Tadić e Thaçi, una stretta di mano elettrica. Un nuovo corso nelle relazioni tra Serbia e Kosovo?
[ad]Tuttavia non sono mancate le polemiche, tanto a Belgrado quanto a Pristina. Ivica Dačić, primo ministro designato di un governo nazional-conservatore, ha definito “un enigma” la presenza di Tadić a Dubrovnik, sottolineando come “sembra che Tadić abbia una politica da Presidente ed un’altra da leader dell’opposizione”; durante il suo mandato presidenziale, Tadić aveva sottoscritto il boicottaggio delle iniziative regionali che coinvolgessero le autorità kosovare. In Kosovo, i politici del partito nazionalista Vetëvendosje (autodeterminazione) hanno attaccato Thaçi per aver danneggiato il futuro del Kosovo, dichiarando che il gesto “indica che il governo è pronto ad incontrare gli stessi politici serbi che sono a causa dell’attuale divisione del Kosovo”, e che “Thaçi è pronto ad incontrare Nikolić e Dačić”. Secondo Arben Gashi, del partito conservatore LDK all’opposizione, l’incontro è stato una violazione della Costituzione della Repubblica del Kosovo, secondo cui un pubblico ufficiale kosovaro può incontrare solo controparti che riconoscono il Kosovo come stato indipendente.
Sostegno a Tadić è venuto da Vuk Drašković, del Movimento Serbo del Rinnovamento, e da Čedomir Jovanović, leader del Partito Liberaldemocratico (LDP), secondo cui ogni atto di sollievo delle tensioni tra Serbia e Kosovo è benvenuto, anche se in questo caso è stato troppo tardi: “questo atto avrebbe avuto un significato molto maggiore per il futuro delle relazioni serbo-albanesi se fosse avvenuto anni fa”.

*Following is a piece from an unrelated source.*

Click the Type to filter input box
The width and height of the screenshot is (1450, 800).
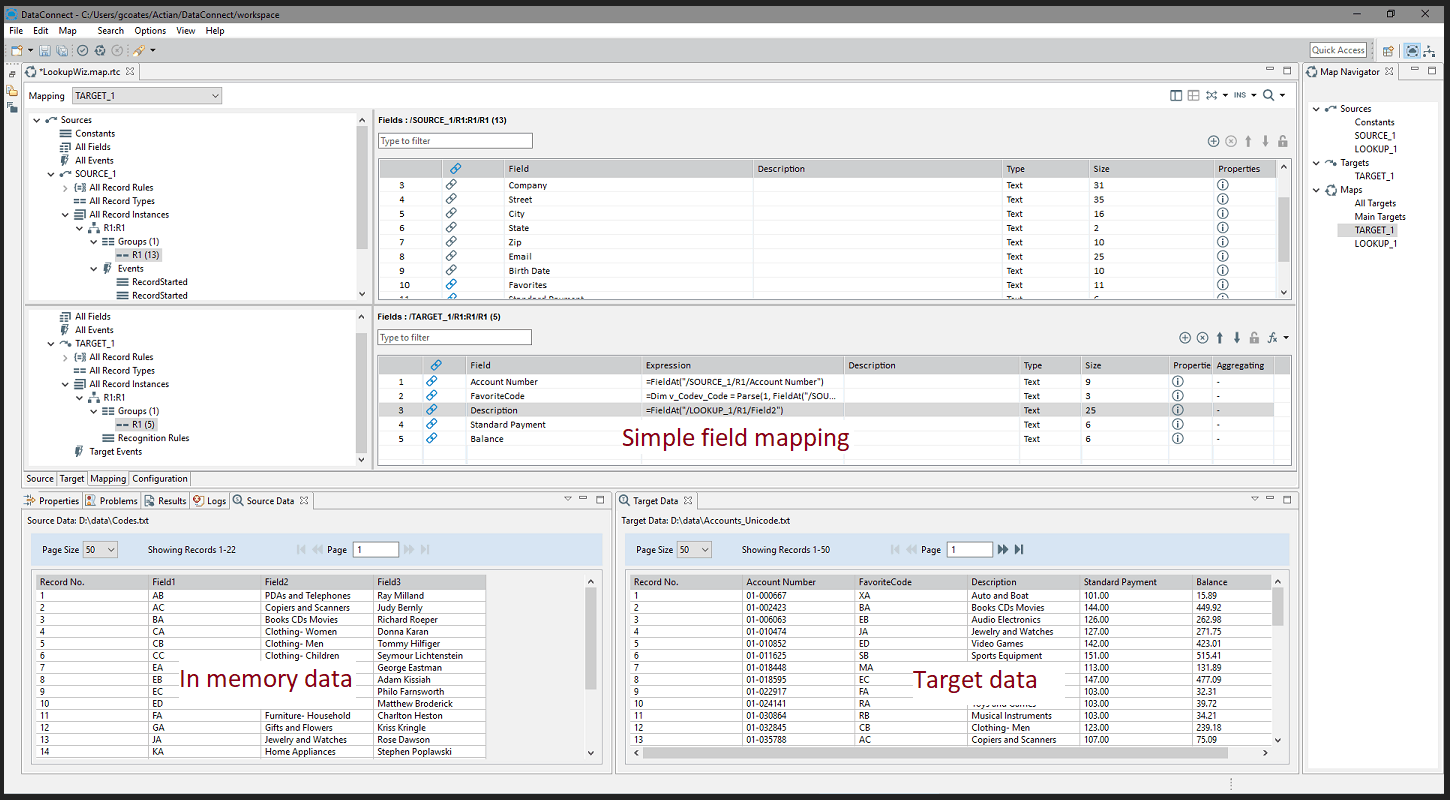click(x=455, y=140)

Prospettive: il dialogo serbo-kosovaro e le pressioni di USA e Unione Europea
L’analista politico croato Davor Gjenero ha accostato il gesto di Tadić all’ostpolitik di Willy Brandt, con il superamento della “dottrina Hallstein” e l’apertura ai contatti diplomatici con la DDR.
Dietro la presenza di Tadić a Dubrovnik, secondo i media croati, ci sarebbe l’azione diplomatica di Washington: Philip Gordon, il vice di Hillary Clinton con delega agli affari europei, era presente al Croatia Summit, prima di recarsi a Belgrado, ed ha esortato la Serbia ad “accettare la realtà” di un Kosovo “sovrano, democratico, indipendente e multietnico, negli attuali confini”, sottolineando così la necessità che Belgrado raggiunga un accordo con Pristina per l’integrazione del Nord del Kosovo (Mitrovica e i quattro comuni a maggioranza serba) nelle strutture amministrative di Pristina.
Il dialogo tra Serbia e Kosovo dietro mediazione europea, avviato nel 2011, è stato sospeso per le elezioni serbe e dovrebbe riprendere dopo la formazione del nuovo governo. Bruxelles ha dato il suo incentivo alla Serbia in dicembre, con lo statuto di paese candidato, e si aspetta ora dei passi concreti prima di definire una data per l’avvio dei negoziati di adesione.
Washington vorrebbe inoltre un segnale chiaro di distensione tra le parti, dopo la decisione dell’International Steering Group di mettere presto termine alla supervisione internazionale sul Kosovo, e in vista dell’instaurarsi di un governo nazional-conservatore a Belgrado.
L’occasione potrebbe essere un incontro (con modalità ancora tutte da vedere) tra il nuovo presidente serbo Nikolić e la presidente kosovara Atifete Jahjaga. Secondo Hajrudin Somun, ex ambasciatore di Bosnia-Erzegovina in Turchia, va interpretata in tal senso la dichiarazione di Nikolić di martedì 10 luglio: “Non penso che sarò mai presidente a Pristina, né che il presidente dell’autorità ad interim di Pristina sarà mai presidente a Kosovska Mitrovica”. Si tratta della prima volta in cui un presidente serbo ammette di non essere capo di stato a Pristina (Kosovo je Srbija, o no?). Se veramente un incontro Nikolić-Jahjaga si concretizzerà, la stretta di mano tra Tadić e Thaçi avrà dato i suoi frutti.